Stored data entries:

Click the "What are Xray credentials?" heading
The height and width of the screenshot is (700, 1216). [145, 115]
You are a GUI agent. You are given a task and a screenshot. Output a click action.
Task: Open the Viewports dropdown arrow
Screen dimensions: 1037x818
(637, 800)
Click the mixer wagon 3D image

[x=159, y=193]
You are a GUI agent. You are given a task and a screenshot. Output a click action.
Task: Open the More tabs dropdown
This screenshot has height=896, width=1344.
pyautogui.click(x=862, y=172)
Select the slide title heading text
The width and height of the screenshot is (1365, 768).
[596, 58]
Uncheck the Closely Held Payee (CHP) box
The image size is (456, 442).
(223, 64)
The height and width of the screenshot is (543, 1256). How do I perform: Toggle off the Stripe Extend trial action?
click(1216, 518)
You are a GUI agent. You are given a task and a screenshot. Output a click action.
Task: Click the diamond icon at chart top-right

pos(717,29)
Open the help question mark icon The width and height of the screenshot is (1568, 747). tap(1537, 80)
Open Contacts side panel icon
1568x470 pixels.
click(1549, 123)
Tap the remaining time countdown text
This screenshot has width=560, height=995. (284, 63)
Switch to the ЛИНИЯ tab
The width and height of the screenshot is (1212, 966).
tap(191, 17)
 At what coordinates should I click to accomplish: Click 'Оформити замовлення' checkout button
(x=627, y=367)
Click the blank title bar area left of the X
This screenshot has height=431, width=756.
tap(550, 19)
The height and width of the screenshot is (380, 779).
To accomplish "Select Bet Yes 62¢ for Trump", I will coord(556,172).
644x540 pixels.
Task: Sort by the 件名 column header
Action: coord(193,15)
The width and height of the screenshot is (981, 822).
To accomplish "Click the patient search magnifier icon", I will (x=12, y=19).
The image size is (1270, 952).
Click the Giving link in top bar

PROMPT: Sift through the entries and copy every line with "dropdown".

TASK SOLUTION:
Task: Open the Viewports dropdown arrow
Task: Open the More tabs dropdown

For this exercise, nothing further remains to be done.